Overnight Fourie tweeted that he had moved out of the room because he needed to focus prior to the 100 m final race, and for this reason wanted to be in the isolation room if it was available. He said this was “one of the most important races” of his life, and he therefore wanted to “rest and recover well in preparation for the race.” He also said that he cherished “all the moments” that he and Pistorius had shared at “the London Games.” Peet van Zyl mentioned the tweet yesterday and it was admitted as evidence.
What was not admitted as evidence (or even submitted as evidence) was the original interview with South African journalist David O’Sullivan, or his article that was published in a UK newspaper last February, shortly after Oscar Pistorius killed Reeva Steenkamp. In this article O’Sullivan said that he had asked Fourie what it was like sharing a room with Pistorius. “He told me he had been forced to move out, because Oscar was constantly screaming in anger at people on the phone. I thought Fourie was joking and waited for him to smile. But he was serious. I was taken aback. I had never thought of Oscar behaving like that.” This has not so far been entered as evidence in the current murder trial of Pistorius.
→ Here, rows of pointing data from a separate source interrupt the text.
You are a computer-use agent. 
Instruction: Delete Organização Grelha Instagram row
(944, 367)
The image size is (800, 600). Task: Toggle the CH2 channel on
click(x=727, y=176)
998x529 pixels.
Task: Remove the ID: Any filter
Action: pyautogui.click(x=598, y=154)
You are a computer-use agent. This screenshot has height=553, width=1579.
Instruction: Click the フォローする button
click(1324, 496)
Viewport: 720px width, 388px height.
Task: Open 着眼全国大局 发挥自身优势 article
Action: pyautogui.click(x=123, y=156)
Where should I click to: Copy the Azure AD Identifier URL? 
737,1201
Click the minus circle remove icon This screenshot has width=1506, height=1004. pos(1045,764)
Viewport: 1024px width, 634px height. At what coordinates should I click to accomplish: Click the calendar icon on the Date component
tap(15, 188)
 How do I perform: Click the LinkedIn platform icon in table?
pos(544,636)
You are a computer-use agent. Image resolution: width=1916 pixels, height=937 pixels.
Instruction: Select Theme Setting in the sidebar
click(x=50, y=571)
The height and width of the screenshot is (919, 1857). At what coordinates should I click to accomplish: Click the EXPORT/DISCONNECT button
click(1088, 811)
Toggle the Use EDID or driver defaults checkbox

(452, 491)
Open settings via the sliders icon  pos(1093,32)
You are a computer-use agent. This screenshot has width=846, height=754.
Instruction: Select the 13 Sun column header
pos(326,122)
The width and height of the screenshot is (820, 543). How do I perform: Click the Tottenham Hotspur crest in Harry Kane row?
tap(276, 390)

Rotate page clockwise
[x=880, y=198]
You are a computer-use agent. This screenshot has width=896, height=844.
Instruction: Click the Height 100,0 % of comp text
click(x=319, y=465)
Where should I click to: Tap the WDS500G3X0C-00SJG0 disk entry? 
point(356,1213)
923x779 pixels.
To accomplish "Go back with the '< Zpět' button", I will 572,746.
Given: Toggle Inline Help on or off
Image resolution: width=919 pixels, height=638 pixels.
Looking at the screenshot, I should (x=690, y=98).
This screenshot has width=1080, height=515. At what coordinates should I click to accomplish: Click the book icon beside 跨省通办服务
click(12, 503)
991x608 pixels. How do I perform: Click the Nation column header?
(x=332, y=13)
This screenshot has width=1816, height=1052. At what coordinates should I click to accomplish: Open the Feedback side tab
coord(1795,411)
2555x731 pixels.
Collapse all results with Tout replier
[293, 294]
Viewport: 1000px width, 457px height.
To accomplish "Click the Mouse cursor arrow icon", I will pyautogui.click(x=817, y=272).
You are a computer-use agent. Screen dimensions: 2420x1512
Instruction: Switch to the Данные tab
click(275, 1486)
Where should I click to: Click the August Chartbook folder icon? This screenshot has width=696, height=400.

The trial has been adjourned until Monday July 7. Cross-examination of Prof. Derman will continue, and thereafter there may be other witnesses for either side. This is not yet clear. But what we do know is that very soon the two sides will gear up to argue whether or not Oscar Pistorius – vulnerable, anxious, angry, hyper-vigilant, or even suicidal – is guilty of the murder of his girlfriend Reeva Steenkamp.